From a news release issued by the Public Service Commission of Wisconsin:
MADISON - How long will you ignore that drip in the shower? How about the leaky spigot outside the house, or that running toilet? Household leaks waste both valuable water resources and money. According to the Environmental Protection Agency (EPA) the average household can leak up to 11,000 gallons of water per year—enough to fill a backyard swimming pool!
That's why the Public Service Commission of Wisconsin (PSC) is promoting “Fix a Leak Week” during March 16 to 20 to remind homeowners to check their plumbing fixtures and irrigation systems for leaks. Common types of leaks found in the home include leaking toilet flappers, dripping faucets, and other leaking valves. Fixing easily corrected household water leaks can save homeowners more than 10 percent on their water bills.
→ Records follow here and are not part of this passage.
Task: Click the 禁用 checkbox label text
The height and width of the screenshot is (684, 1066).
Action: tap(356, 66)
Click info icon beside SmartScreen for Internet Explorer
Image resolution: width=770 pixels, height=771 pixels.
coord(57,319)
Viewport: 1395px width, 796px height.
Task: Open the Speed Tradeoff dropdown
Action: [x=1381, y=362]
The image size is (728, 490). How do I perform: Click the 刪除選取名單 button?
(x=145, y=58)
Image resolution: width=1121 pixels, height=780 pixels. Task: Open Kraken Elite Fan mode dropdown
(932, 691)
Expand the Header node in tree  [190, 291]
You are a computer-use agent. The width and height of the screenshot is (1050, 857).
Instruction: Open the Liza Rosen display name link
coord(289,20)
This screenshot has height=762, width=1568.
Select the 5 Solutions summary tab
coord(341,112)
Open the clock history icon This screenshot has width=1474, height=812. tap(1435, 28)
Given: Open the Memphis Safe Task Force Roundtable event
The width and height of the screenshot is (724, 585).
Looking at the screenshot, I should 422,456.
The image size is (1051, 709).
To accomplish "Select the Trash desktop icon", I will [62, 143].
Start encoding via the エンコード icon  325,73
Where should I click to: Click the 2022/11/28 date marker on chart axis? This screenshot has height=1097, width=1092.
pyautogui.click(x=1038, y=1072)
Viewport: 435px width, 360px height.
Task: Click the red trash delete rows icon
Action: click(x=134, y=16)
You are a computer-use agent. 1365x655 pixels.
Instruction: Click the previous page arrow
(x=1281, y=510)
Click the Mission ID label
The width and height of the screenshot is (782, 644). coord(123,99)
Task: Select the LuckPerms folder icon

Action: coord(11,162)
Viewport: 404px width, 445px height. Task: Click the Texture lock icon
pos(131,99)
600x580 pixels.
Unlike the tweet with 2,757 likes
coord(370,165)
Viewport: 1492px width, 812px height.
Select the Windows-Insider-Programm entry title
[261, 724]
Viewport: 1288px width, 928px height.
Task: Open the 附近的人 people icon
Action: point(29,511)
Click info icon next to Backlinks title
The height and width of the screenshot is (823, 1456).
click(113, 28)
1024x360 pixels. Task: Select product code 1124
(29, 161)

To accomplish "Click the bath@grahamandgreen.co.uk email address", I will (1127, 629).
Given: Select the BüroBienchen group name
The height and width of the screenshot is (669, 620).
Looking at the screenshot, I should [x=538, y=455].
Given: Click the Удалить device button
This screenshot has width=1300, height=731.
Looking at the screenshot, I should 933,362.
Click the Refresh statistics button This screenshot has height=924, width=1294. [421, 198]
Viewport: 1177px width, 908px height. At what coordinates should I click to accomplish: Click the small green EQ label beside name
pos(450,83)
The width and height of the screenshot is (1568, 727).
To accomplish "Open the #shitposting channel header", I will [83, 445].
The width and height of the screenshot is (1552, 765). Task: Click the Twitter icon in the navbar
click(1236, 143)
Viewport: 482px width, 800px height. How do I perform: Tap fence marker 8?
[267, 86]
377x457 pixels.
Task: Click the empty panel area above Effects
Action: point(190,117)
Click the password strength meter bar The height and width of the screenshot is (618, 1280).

PSC Chairperson Eric Callisto noted, “Leaky faucets and toilets waste our precious water resources, and fixing leaks is one of the cheapest and easiest ways to conserve water and save energy.”
To check for leaks in your home, first determine whether you’re wasting water, then identify the source of the leak. Check your water meter before and after a two-hour period when no water is being used. If the meter changes at all, you probably have a leak.
In addition, leaks waste the electricity used to pump the water.